Pixel coordinate grounding data:
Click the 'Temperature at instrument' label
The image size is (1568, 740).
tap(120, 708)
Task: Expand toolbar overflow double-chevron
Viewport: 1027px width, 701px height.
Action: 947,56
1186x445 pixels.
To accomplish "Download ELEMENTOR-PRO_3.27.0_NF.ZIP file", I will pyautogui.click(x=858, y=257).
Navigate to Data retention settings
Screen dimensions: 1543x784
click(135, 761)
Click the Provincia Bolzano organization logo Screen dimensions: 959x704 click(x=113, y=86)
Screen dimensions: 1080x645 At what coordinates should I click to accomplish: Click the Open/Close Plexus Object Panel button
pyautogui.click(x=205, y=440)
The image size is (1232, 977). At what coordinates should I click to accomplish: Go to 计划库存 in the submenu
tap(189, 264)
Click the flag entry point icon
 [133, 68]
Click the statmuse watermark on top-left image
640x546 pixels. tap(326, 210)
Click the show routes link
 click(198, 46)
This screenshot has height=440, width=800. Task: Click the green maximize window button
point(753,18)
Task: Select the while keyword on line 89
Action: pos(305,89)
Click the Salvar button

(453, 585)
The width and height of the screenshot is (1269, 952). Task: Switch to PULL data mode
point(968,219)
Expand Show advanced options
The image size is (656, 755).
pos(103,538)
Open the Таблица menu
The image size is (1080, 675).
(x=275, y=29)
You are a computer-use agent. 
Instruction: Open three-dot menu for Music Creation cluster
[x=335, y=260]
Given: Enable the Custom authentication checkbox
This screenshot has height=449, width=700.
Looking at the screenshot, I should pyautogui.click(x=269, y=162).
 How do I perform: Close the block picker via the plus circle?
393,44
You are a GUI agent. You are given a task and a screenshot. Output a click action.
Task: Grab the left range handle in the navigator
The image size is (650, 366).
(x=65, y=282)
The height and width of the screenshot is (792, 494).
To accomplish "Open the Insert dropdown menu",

● Instructions to follow
Would you repeat all of the data above, word for word?

● Answer for this exercise
Click the 'Temperature at instrument' label
The image size is (1568, 740).
tap(120, 708)
Task: Expand toolbar overflow double-chevron
Viewport: 1027px width, 701px height.
Action: 947,56
1186x445 pixels.
To accomplish "Download ELEMENTOR-PRO_3.27.0_NF.ZIP file", I will pyautogui.click(x=858, y=257).
Navigate to Data retention settings
Screen dimensions: 1543x784
click(135, 761)
Click the Provincia Bolzano organization logo Screen dimensions: 959x704 click(x=113, y=86)
Screen dimensions: 1080x645 At what coordinates should I click to accomplish: Click the Open/Close Plexus Object Panel button
pyautogui.click(x=205, y=440)
The image size is (1232, 977). At what coordinates should I click to accomplish: Go to 计划库存 in the submenu
tap(189, 264)
Click the flag entry point icon
 [133, 68]
Click the statmuse watermark on top-left image
640x546 pixels. tap(326, 210)
Click the show routes link
 click(198, 46)
This screenshot has height=440, width=800. Task: Click the green maximize window button
point(753,18)
Task: Select the while keyword on line 89
Action: pos(305,89)
Click the Salvar button

(453, 585)
The width and height of the screenshot is (1269, 952). Task: Switch to PULL data mode
point(968,219)
Expand Show advanced options
The image size is (656, 755).
pos(103,538)
Open the Таблица menu
The image size is (1080, 675).
(x=275, y=29)
You are a computer-use agent. 
Instruction: Open three-dot menu for Music Creation cluster
[x=335, y=260]
Given: Enable the Custom authentication checkbox
This screenshot has height=449, width=700.
Looking at the screenshot, I should pyautogui.click(x=269, y=162).
 How do I perform: Close the block picker via the plus circle?
393,44
You are a GUI agent. You are given a task and a screenshot. Output a click action.
Task: Grab the left range handle in the navigator
The image size is (650, 366).
(x=65, y=282)
The height and width of the screenshot is (792, 494).
To accomplish "Open the Insert dropdown menu",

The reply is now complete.